* _PASSAGE TO READ_

DeclaratorChunk::FunctionTypeInfo &getFunctionTypeInfo() {
assert(isFunctionDeclarator() && "Not a function declarator!");
unsigned index = 0;
isFunctionDeclarator(index);
return DeclTypeInfo[index].Fun;
}
/// getFunctionTypeInfo - Retrieves the function type info object
/// (looking through parentheses).
const DeclaratorChunk::FunctionTypeInfo &getFunctionTypeInfo() const {
return const_cast<Declarator*>(this)->getFunctionTypeInfo();
}
/// Determine whether the declaration that will be produced from
/// this declaration will be a function.
///
/// A declaration can declare a function even if the declarator itself
/// isn't a function declarator, if the type specifier refers to a function
/// type. This routine checks for both cases.
bool isDeclarationOfFunction() const;
/// Return true if this declaration appears in a context where a
/// function declarator would be a function declaration.
bool isFunctionDeclarationContext() const {
if (getDeclSpec().getStorageClassSpec() == DeclSpec::SCS_typedef)
return false;
switch (Context) {
case DeclaratorContext::FileContext:
case DeclaratorContext::MemberContext:
case DeclaratorContext::BlockContext:
case DeclaratorContext::ForContext:
case DeclaratorContext::InitStmtContext:
return true;
case DeclaratorContext::ConditionContext:
case DeclaratorContext::KNRTypeListContext:
case DeclaratorContext::TypeNameContext:
case DeclaratorContext::FunctionalCastContext:
case DeclaratorContext::AliasDeclContext:
case DeclaratorContext::AliasTemplateContext:
case DeclaratorContext::PrototypeContext:
case DeclaratorContext::LambdaExprParameterContext:
case DeclaratorContext::ObjCParameterContext:
case DeclaratorContext::ObjCResultContext:
case DeclaratorContext::TemplateParamContext:
case DeclaratorContext::CXXNewContext:
case DeclaratorContext::CXXCatchContext:
case DeclaratorContext::ObjCCatchContext:
case DeclaratorContext::BlockLiteralContext:
case DeclaratorContext::LambdaExprContext:
case DeclaratorContext::ConversionIdContext:
case DeclaratorContext::TemplateArgContext:
case DeclaratorContext::TemplateTypeArgContext:
case DeclaratorContext::TrailingReturnContext:
case DeclaratorContext::TrailingReturnVarContext:
return false;
}
llvm_unreachable("unknown context kind!");
}
/// Determine whether this declaration appears in a context where an
/// expression could appear.

Extracted data entries
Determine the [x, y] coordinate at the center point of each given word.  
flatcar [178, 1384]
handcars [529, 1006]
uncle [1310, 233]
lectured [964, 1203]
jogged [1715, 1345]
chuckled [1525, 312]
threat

* _EXERCISE PROMPT_
Continue the C++ declarator code from its final comment line.

* _ANSWER BELOW_
bool isExpressionContext() const {
switch (Context) {
case DeclaratorContext::FileContext:
case DeclaratorContext::KNRTypeListContext:
case DeclaratorContext::MemberContext:
// FIXME: sizeof(...) permits an expression.
case DeclaratorContext::TypeNameContext:
case DeclaratorContext::FunctionalCastContext:
case DeclaratorContext::AliasDeclContext:
case DeclaratorContext::AliasTemplateContext:
case DeclaratorContext::PrototypeContext:
case DeclaratorContext::LambdaExprParameterContext:
case DeclaratorContext::ObjCParameterContext:
case DeclaratorContext::ObjCResultContext:
case DeclaratorContext::TemplateParamContext:
case DeclaratorContext::CXXNewContext:
case DeclaratorContext::CXXCatchContext:
case DeclaratorContext::ObjCCatchContext:
case DeclaratorContext::BlockLiteralContext:
case DeclaratorContext::LambdaExprContext:
case DeclaratorContext::ConversionIdContext:
case DeclaratorContext::TrailingReturnContext:
case DeclaratorContext::TrailingReturnVarContext:
case DeclaratorContext::TemplateTypeArgContext:
return false;
case DeclaratorContext::BlockContext:
case DeclaratorContext::ForContext:
case DeclaratorContext::InitStmtContext:
case DeclaratorContext::ConditionContext:
case DeclaratorContext::TemplateArgContext:
return true;
}
llvm_unreachable("unknown context kind!");
}
/// Return true if a function declarator at this position would be a
/// function declaration.
bool isFunctionDeclaratorAFunctionDeclaration() const {
if (!isFunctionDeclarationContext())
return false;
for (unsigned I = 0, N = getNumTypeObjects(); I != N; ++I)
if (getTypeObject(I).Kind != DeclaratorChunk::Paren)
return false;
return true;
}
/// Determine whether a trailing return type was written (at any
/// level) within this declarator.
bool hasTrailingReturnType() const {
for (const auto &Chunk : type_objects())
if (Chunk.Kind == DeclaratorChunk::Function &&
Chunk.Fun.hasTrailingReturnType())
return true;
return false;
}
/// takeAttributes - Takes attributes from the given parsed-attributes
/// set and add them to this declarator.
///
/// These examples both add 3 attributes to "var":
/// short int var __attribute__((aligned(16),common,deprecated));
/// short int x, __attribute__((aligned(16)) var
/// __attribute__((common,deprecated));
///
/// Also extends the range of the declarator.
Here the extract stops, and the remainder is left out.